- **Prompt**: Recast every line of the items below as a numbered list, omitting the blank lines.

- **Exercise input**:
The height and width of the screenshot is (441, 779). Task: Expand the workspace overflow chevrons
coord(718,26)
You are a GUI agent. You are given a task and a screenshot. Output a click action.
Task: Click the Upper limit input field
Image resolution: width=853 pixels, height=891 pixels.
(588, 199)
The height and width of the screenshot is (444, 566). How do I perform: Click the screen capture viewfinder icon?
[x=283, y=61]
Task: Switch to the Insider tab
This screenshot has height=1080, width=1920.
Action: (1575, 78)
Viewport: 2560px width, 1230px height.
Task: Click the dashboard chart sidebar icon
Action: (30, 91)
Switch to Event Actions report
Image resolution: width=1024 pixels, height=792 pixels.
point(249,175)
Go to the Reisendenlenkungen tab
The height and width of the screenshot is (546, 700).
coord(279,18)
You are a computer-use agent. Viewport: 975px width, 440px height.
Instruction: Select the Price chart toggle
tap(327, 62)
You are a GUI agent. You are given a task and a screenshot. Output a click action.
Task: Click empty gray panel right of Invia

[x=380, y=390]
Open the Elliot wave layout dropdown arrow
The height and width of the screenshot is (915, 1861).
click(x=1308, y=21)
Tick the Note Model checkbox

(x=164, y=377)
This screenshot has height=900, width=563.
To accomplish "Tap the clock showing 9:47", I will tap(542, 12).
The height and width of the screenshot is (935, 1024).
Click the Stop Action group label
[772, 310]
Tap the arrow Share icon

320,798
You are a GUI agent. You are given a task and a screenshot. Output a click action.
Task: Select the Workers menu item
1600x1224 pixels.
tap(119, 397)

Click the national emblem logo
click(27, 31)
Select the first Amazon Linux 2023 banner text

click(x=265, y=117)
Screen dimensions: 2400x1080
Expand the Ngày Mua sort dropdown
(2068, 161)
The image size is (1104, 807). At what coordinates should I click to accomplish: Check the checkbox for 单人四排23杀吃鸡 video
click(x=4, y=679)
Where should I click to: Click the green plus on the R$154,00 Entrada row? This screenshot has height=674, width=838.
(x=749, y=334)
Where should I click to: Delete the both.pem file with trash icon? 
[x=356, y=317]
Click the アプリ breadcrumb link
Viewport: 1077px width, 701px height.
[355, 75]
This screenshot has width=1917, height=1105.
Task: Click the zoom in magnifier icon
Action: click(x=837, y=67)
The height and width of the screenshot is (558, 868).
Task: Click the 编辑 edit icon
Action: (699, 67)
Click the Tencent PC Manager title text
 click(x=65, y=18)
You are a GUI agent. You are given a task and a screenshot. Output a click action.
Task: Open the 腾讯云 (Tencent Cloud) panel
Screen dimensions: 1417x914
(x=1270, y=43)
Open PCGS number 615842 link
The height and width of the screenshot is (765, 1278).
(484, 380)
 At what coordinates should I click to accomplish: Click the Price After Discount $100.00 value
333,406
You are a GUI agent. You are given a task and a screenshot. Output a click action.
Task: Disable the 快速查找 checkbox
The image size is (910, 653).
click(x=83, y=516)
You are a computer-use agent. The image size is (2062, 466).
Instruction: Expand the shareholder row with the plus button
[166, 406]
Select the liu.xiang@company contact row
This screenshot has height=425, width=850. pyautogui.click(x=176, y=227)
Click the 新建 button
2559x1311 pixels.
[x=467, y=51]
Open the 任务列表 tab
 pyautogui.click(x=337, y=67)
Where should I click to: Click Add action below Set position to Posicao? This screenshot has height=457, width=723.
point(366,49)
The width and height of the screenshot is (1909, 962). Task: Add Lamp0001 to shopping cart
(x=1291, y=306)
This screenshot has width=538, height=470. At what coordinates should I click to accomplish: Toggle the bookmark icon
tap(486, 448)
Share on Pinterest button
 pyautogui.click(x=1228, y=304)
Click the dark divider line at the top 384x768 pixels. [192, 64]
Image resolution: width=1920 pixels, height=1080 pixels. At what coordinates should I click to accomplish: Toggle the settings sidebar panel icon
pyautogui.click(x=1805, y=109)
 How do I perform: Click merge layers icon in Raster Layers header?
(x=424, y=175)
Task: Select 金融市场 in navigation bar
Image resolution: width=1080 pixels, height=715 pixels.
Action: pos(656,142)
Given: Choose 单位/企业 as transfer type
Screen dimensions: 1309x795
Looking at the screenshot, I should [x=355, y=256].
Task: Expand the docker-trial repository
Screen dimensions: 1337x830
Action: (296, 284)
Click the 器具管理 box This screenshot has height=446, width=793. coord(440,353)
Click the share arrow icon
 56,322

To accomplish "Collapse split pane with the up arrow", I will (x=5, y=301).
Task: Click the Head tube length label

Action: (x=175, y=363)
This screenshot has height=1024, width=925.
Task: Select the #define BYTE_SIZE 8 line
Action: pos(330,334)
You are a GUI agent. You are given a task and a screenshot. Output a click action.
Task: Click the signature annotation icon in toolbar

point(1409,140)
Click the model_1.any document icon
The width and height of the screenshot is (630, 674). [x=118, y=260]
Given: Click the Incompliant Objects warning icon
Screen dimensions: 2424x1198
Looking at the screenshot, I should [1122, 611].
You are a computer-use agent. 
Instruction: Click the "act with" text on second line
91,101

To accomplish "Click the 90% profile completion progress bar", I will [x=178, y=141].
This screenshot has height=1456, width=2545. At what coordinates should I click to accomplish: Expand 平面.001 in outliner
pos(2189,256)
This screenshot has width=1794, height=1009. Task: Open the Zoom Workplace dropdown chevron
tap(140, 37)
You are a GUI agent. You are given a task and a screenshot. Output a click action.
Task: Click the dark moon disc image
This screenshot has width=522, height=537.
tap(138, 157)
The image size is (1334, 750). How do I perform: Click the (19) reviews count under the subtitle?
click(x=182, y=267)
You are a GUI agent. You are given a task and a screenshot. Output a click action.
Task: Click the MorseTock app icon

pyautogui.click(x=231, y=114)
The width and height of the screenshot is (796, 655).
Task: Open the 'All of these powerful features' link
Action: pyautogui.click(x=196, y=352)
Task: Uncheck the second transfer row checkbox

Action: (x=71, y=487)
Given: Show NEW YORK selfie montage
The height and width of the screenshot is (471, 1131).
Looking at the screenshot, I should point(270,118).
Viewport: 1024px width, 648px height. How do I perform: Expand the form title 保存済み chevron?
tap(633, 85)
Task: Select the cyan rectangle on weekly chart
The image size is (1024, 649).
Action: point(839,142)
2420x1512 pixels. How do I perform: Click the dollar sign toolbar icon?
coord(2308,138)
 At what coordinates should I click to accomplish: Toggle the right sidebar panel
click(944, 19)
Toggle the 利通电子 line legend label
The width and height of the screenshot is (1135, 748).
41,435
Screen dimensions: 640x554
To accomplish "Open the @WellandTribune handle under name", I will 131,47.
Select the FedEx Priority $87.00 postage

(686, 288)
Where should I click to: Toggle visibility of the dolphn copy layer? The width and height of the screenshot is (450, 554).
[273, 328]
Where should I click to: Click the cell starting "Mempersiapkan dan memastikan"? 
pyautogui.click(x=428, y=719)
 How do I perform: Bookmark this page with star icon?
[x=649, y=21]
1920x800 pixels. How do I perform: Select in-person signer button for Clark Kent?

- **Solution for this exercise**:
1. The height and width of the screenshot is (441, 779). Task: Expand the workspace overflow chevrons
2. coord(718,26)
3. You are a GUI agent. You are given a task and a screenshot. Output a click action.
4. Task: Click the Upper limit input field
5. Image resolution: width=853 pixels, height=891 pixels.
6. (588, 199)
7. The height and width of the screenshot is (444, 566). How do I perform: Click the screen capture viewfinder icon?
8. [x=283, y=61]
9. Task: Switch to the Insider tab
10. This screenshot has height=1080, width=1920.
11. Action: (1575, 78)
12. Viewport: 2560px width, 1230px height.
13. Task: Click the dashboard chart sidebar icon
14. Action: (30, 91)
15. Switch to Event Actions report
16. Image resolution: width=1024 pixels, height=792 pixels.
17. point(249,175)
18. Go to the Reisendenlenkungen tab
19. The height and width of the screenshot is (546, 700).
20. coord(279,18)
21. You are a computer-use agent. Viewport: 975px width, 440px height.
22. Instruction: Select the Price chart toggle
23. tap(327, 62)
24. You are a GUI agent. You are given a task and a screenshot. Output a click action.
25. Task: Click empty gray panel right of Invia
26. [x=380, y=390]
27. Open the Elliot wave layout dropdown arrow
28. The height and width of the screenshot is (915, 1861).
29. click(x=1308, y=21)
30. Tick the Note Model checkbox
31. (x=164, y=377)
32. This screenshot has height=900, width=563.
33. To accomplish "Tap the clock showing 9:47", I will tap(542, 12).
34. The height and width of the screenshot is (935, 1024).
35. Click the Stop Action group label
36. [772, 310]
37. Tap the arrow Share icon
38. 320,798
39. You are a GUI agent. You are given a task and a screenshot. Output a click action.
40. Task: Select the Workers menu item
41. 1600x1224 pixels.
42. tap(119, 397)
43. Click the national emblem logo
44. click(27, 31)
45. Select the first Amazon Linux 2023 banner text
46. click(x=265, y=117)
47. Screen dimensions: 2400x1080
48. Expand the Ngày Mua sort dropdown
49. (2068, 161)
50. The image size is (1104, 807). At what coordinates should I click to accomplish: Check the checkbox for 单人四排23杀吃鸡 video
51. click(x=4, y=679)
52. Where should I click to: Click the green plus on the R$154,00 Entrada row? This screenshot has height=674, width=838.
53. (x=749, y=334)
54. Where should I click to: Delete the both.pem file with trash icon? 
55. [x=356, y=317]
56. Click the アプリ breadcrumb link
57. Viewport: 1077px width, 701px height.
58. [355, 75]
59. This screenshot has width=1917, height=1105.
60. Task: Click the zoom in magnifier icon
61. Action: click(x=837, y=67)
62. The height and width of the screenshot is (558, 868).
63. Task: Click the 编辑 edit icon
64. Action: (699, 67)
65. Click the Tencent PC Manager title text
66.  click(x=65, y=18)
67. You are a GUI agent. You are given a task and a screenshot. Output a click action.
68. Task: Open the 腾讯云 (Tencent Cloud) panel
69. Screen dimensions: 1417x914
70. (x=1270, y=43)
71. Open PCGS number 615842 link
72. The height and width of the screenshot is (765, 1278).
73. (484, 380)
74.  At what coordinates should I click to accomplish: Click the Price After Discount $100.00 value
75. 333,406
76. You are a GUI agent. You are given a task and a screenshot. Output a click action.
77. Task: Disable the 快速查找 checkbox
78. The image size is (910, 653).
79. click(x=83, y=516)
80. You are a computer-use agent. The image size is (2062, 466).
81. Instruction: Expand the shareholder row with the plus button
82. [166, 406]
83. Select the liu.xiang@company contact row
84. This screenshot has height=425, width=850. pyautogui.click(x=176, y=227)
85. Click the 新建 button
86. 2559x1311 pixels.
87. [x=467, y=51]
88. Open the 任务列表 tab
89.  pyautogui.click(x=337, y=67)
90. Where should I click to: Click Add action below Set position to Posicao? This screenshot has height=457, width=723.
91. point(366,49)
92. The width and height of the screenshot is (1909, 962). Task: Add Lamp0001 to shopping cart
93. (x=1291, y=306)
94. This screenshot has width=538, height=470. At what coordinates should I click to accomplish: Toggle the bookmark icon
95. tap(486, 448)
96. Share on Pinterest button
97.  pyautogui.click(x=1228, y=304)
98. Click the dark divider line at the top 384x768 pixels. [192, 64]
99. Image resolution: width=1920 pixels, height=1080 pixels. At what coordinates should I click to accomplish: Toggle the settings sidebar panel icon
100. pyautogui.click(x=1805, y=109)
101.  How do I perform: Click merge layers icon in Raster Layers header?
102. (x=424, y=175)
103. Task: Select 金融市场 in navigation bar
104. Image resolution: width=1080 pixels, height=715 pixels.
105. Action: pos(656,142)
106. Given: Choose 单位/企业 as transfer type
107. Screen dimensions: 1309x795
108. Looking at the screenshot, I should [x=355, y=256].
109. Task: Expand the docker-trial repository
110. Screen dimensions: 1337x830
111. Action: (296, 284)
112. Click the 器具管理 box This screenshot has height=446, width=793. coord(440,353)
113. Click the share arrow icon
114.  56,322
115. To accomplish "Collapse split pane with the up arrow", I will (x=5, y=301).
116. Task: Click the Head tube length label
117. Action: (x=175, y=363)
118. This screenshot has height=1024, width=925.
119. Task: Select the #define BYTE_SIZE 8 line
120. Action: pos(330,334)
121. You are a GUI agent. You are given a task and a screenshot. Output a click action.
122. Task: Click the signature annotation icon in toolbar
123. point(1409,140)
124. Click the model_1.any document icon
125. The width and height of the screenshot is (630, 674). [x=118, y=260]
126. Given: Click the Incompliant Objects warning icon
127. Screen dimensions: 2424x1198
128. Looking at the screenshot, I should [1122, 611].
129. You are a computer-use agent. 
130. Instruction: Click the "act with" text on second line
131. 91,101
132. To accomplish "Click the 90% profile completion progress bar", I will [x=178, y=141].
133. This screenshot has height=1456, width=2545. At what coordinates should I click to accomplish: Expand 平面.001 in outliner
134. pos(2189,256)
135. This screenshot has width=1794, height=1009. Task: Open the Zoom Workplace dropdown chevron
136. tap(140, 37)
137. You are a GUI agent. You are given a task and a screenshot. Output a click action.
138. Task: Click the dark moon disc image
139. This screenshot has width=522, height=537.
140. tap(138, 157)
141. The image size is (1334, 750). How do I perform: Click the (19) reviews count under the subtitle?
142. click(x=182, y=267)
143. You are a GUI agent. You are given a task and a screenshot. Output a click action.
144. Task: Click the MorseTock app icon
145. pyautogui.click(x=231, y=114)
146. The width and height of the screenshot is (796, 655).
147. Task: Open the 'All of these powerful features' link
148. Action: pyautogui.click(x=196, y=352)
149. Task: Uncheck the second transfer row checkbox
150. Action: (x=71, y=487)
151. Given: Show NEW YORK selfie montage
152. The height and width of the screenshot is (471, 1131).
153. Looking at the screenshot, I should point(270,118).
154. Viewport: 1024px width, 648px height. How do I perform: Expand the form title 保存済み chevron?
155. tap(633, 85)
156. Task: Select the cyan rectangle on weekly chart
157. The image size is (1024, 649).
158. Action: point(839,142)
159. 2420x1512 pixels. How do I perform: Click the dollar sign toolbar icon?
160. coord(2308,138)
161.  At what coordinates should I click to accomplish: Toggle the right sidebar panel
162. click(944, 19)
163. Toggle the 利通电子 line legend label
164. The width and height of the screenshot is (1135, 748).
165. 41,435
166. Screen dimensions: 640x554
167. To accomplish "Open the @WellandTribune handle under name", I will 131,47.
168. Select the FedEx Priority $87.00 postage
169. (686, 288)
170. Where should I click to: Toggle visibility of the dolphn copy layer? The width and height of the screenshot is (450, 554).
171. [273, 328]
172. Where should I click to: Click the cell starting "Mempersiapkan dan memastikan"? 
173. pyautogui.click(x=428, y=719)
174.  How do I perform: Bookmark this page with star icon?
175. [x=649, y=21]
176. 1920x800 pixels. How do I perform: Select in-person signer button for Clark Kent?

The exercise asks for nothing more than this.